How does this relate to other publications or evidence?
Reducing waste in the NHS is highlighted in the Department’s of Health’s 2010 document ‘The NHS Quality, Innovation, Productivity and Prevention Challenge: an introduction for clinicians’.3 The document identifies the importance of the Department of Health’s QIPP agenda and helps to identify the ways in which health professionals can work together locally to support clinical teams and NHS organisations to meet the challenge of cost savings in the NHS whilst improving service efficiencies.
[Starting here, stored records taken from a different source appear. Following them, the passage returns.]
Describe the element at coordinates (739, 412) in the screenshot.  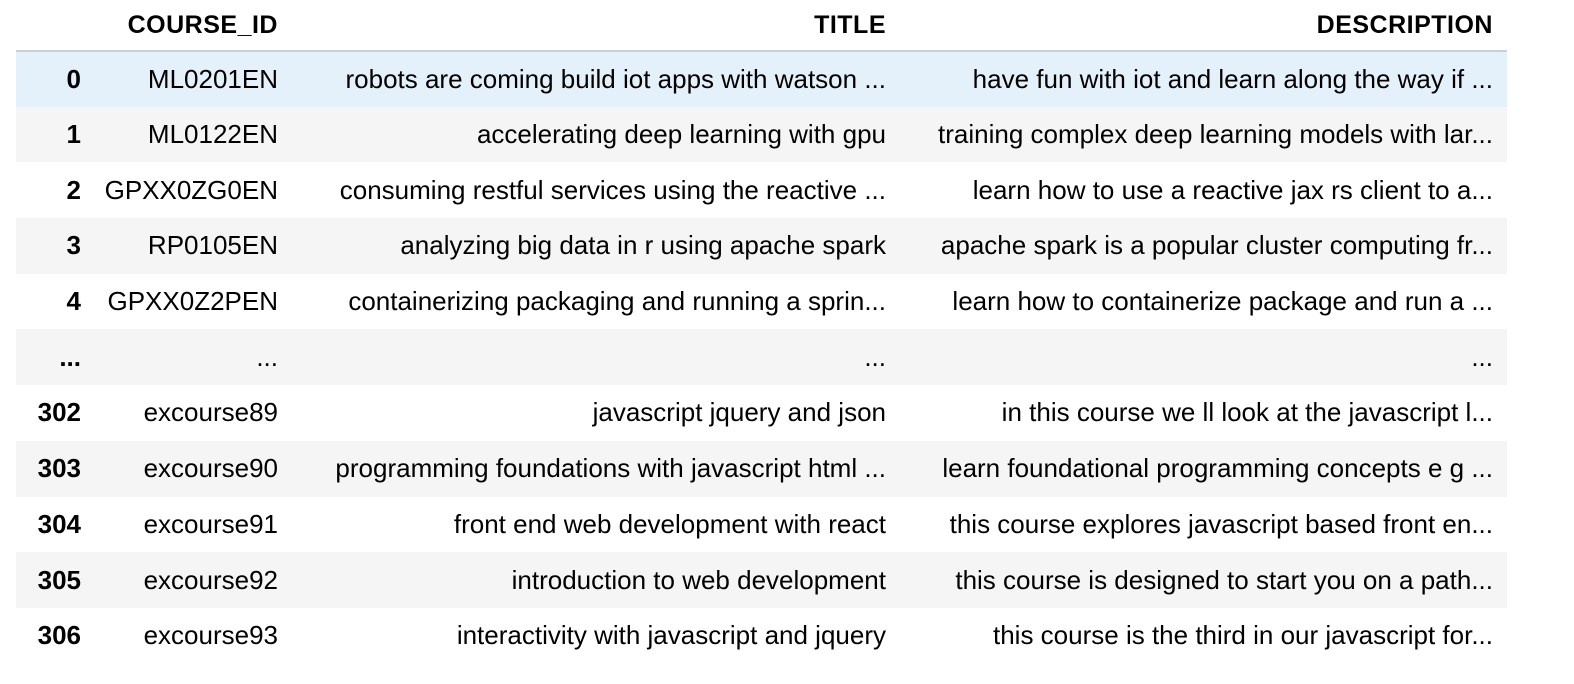
I see `cell-title: javascript jquery and json` at that location.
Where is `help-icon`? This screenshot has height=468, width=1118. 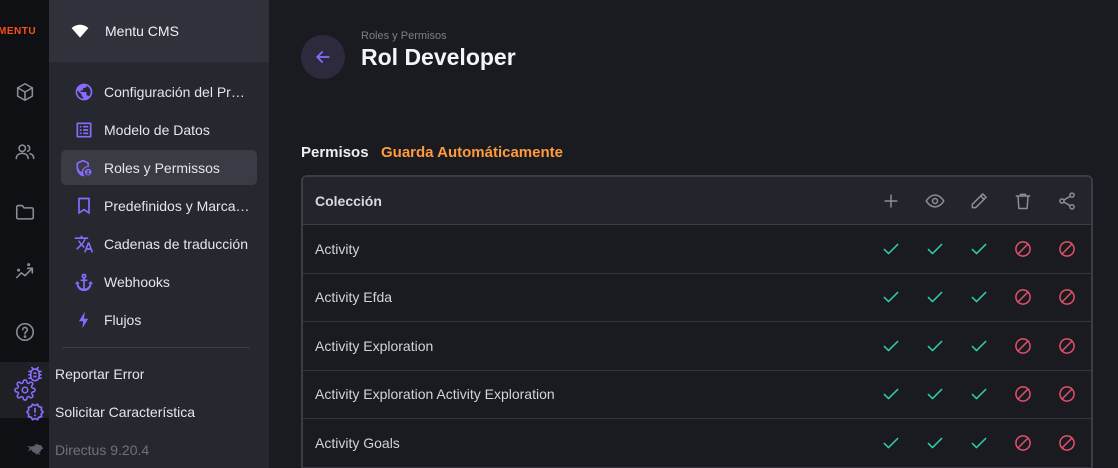
help-icon is located at coordinates (24, 332).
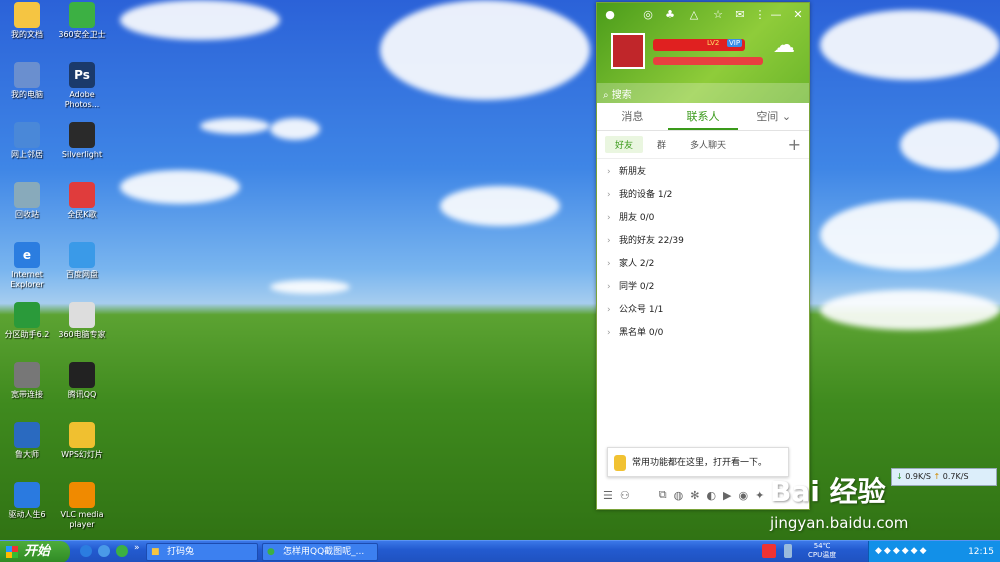  Describe the element at coordinates (625, 496) in the screenshot. I see `add-friend-icon: ⚇` at that location.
The 2007 National Audit Office (NAO) report Prescribing costs in primary care4 identifies how cost savings can be made without affecting clinical outcomes through the implementation of more efficient prescribing systems. The report identifies the important role prescribing advisers can have in helping GPs achieve this outcome and supporting the decision-making process.

References
1. York Health Economics Consortium, University of York, and the School of Pharmacy, University of London (2010).  Evaluation of the Scale, Causes and Costs of Waste Medicines.

2. Howe, L. (2010). Lord Howe response to medicines wastage report.

3. Department of Health (2010). The NHS Quality, Innovation, Productivity and Prevention Challenge: an introduction for clinicians.

4. The National Audit Office report (2007). Prescribing Costs in Primary Care.